ABOUT THIS TASK: Your answer must consist of exactly the lines below, starting with the line with "Rewards (158, 2162)" and going on through the line with "ΠΟΛΙΤΙΚΗ ΑΠΟΡΡΗΤΟΥ (375, 2394)", and nothing else.

PROVIDED DATA:
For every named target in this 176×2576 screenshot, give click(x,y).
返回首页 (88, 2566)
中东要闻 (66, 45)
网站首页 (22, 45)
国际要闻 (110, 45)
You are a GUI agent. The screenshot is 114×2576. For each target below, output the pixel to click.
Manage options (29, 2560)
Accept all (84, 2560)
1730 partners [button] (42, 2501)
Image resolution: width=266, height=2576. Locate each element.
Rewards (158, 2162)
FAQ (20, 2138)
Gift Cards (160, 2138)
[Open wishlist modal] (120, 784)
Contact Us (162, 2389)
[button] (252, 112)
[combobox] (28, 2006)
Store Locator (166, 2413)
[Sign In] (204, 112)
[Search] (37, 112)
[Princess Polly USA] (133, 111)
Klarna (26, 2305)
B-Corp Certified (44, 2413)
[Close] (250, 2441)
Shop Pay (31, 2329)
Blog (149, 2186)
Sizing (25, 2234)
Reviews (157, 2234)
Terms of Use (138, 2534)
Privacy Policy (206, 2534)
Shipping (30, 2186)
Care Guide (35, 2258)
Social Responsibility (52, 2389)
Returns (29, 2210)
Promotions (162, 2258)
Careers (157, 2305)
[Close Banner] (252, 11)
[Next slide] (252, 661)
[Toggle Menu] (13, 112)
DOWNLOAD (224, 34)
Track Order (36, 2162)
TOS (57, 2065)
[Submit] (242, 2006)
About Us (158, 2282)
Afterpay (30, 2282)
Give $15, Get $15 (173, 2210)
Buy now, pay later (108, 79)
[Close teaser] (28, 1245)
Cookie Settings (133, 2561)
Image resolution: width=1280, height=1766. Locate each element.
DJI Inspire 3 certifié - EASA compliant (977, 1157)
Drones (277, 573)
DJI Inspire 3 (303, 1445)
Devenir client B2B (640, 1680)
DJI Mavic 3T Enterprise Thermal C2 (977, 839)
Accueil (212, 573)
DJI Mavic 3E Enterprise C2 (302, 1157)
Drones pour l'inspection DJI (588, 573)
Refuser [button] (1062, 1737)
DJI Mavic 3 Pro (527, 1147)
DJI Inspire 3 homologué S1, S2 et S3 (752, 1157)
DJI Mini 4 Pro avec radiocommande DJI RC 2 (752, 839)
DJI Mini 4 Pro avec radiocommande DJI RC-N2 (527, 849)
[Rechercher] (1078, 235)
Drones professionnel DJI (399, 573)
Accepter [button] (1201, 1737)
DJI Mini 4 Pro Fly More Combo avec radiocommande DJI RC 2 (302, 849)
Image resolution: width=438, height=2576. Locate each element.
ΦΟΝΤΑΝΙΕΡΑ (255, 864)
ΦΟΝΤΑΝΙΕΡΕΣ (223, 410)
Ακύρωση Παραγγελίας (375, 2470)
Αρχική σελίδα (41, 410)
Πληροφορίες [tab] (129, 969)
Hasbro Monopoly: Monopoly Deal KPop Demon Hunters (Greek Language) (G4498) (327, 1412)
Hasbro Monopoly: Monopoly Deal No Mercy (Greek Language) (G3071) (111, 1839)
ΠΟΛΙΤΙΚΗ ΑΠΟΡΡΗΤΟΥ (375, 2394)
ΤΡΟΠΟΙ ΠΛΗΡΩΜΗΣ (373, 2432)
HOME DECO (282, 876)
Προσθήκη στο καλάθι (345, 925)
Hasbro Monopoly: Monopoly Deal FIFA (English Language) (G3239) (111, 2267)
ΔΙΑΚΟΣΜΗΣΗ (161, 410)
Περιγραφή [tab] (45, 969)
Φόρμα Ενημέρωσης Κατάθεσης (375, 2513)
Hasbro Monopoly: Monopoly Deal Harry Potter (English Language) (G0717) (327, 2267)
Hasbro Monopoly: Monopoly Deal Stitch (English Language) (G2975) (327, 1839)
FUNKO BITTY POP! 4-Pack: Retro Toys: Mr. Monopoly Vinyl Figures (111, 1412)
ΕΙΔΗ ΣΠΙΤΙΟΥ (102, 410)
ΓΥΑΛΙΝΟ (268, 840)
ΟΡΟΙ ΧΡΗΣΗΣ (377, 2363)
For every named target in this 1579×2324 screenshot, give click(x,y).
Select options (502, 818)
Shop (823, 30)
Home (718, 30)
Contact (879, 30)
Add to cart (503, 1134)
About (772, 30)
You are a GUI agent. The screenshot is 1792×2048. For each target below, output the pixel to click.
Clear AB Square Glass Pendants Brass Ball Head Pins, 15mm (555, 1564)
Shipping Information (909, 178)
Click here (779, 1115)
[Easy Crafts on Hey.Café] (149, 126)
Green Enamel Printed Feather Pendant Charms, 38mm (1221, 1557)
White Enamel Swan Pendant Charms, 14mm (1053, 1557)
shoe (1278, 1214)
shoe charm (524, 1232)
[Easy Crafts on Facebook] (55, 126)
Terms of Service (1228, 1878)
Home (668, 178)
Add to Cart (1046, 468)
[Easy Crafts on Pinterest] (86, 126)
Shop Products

SOLUTION TO THIS TASK:
Rewards (158, 2162)
FAQ (20, 2138)
Gift Cards (160, 2138)
[Open wishlist modal] (120, 784)
Contact Us (162, 2389)
[button] (252, 112)
[combobox] (28, 2006)
Store Locator (166, 2413)
[Sign In] (204, 112)
[Search] (37, 112)
[Princess Polly USA] (133, 111)
Klarna (26, 2305)
B-Corp Certified (44, 2413)
[Close] (250, 2441)
Shop Pay (31, 2329)
Blog (149, 2186)
Sizing (25, 2234)
Reviews (157, 2234)
Terms of Use (138, 2534)
Privacy Policy (206, 2534)
Shipping (30, 2186)
Care Guide (35, 2258)
Social Responsibility (52, 2389)
Returns (29, 2210)
Promotions (162, 2258)
Careers (157, 2305)
[Close Banner] (252, 11)
[Next slide] (252, 661)
[Toggle Menu] (13, 112)
DOWNLOAD (224, 34)
Track Order (36, 2162)
TOS (57, 2065)
[Submit] (242, 2006)
About Us (158, 2282)
Afterpay (30, 2282)
Give $15, Get $15 (173, 2210)
Buy now, pay later (108, 79)
[Close teaser] (28, 1245)
Cookie Settings (133, 2561)
Image resolution: width=1280, height=1766. Locate each element.
DJI Inspire 3 certifié - EASA compliant (977, 1157)
Drones (277, 573)
DJI Inspire 3 (303, 1445)
Devenir client B2B (640, 1680)
DJI Mavic 3T Enterprise Thermal C2 (977, 839)
Accueil (212, 573)
DJI Mavic 3E Enterprise C2 (302, 1157)
Drones pour l'inspection DJI (588, 573)
Refuser [button] (1062, 1737)
DJI Mavic 3 Pro (527, 1147)
DJI Inspire 3 homologué S1, S2 et S3 (752, 1157)
DJI Mini 4 Pro avec radiocommande DJI RC 2 (752, 839)
DJI Mini 4 Pro avec radiocommande DJI RC-N2 (527, 849)
[Rechercher] (1078, 235)
Drones professionnel DJI (399, 573)
Accepter [button] (1201, 1737)
DJI Mini 4 Pro Fly More Combo avec radiocommande DJI RC 2 (302, 849)
Image resolution: width=438, height=2576. Locate each element.
ΦΟΝΤΑΝΙΕΡΑ (255, 864)
ΦΟΝΤΑΝΙΕΡΕΣ (223, 410)
Ακύρωση Παραγγελίας (375, 2470)
Αρχική σελίδα (41, 410)
Πληροφορίες [tab] (129, 969)
Hasbro Monopoly: Monopoly Deal KPop Demon Hunters (Greek Language) (G4498) (327, 1412)
Hasbro Monopoly: Monopoly Deal No Mercy (Greek Language) (G3071) (111, 1839)
ΠΟΛΙΤΙΚΗ ΑΠΟΡΡΗΤΟΥ (375, 2394)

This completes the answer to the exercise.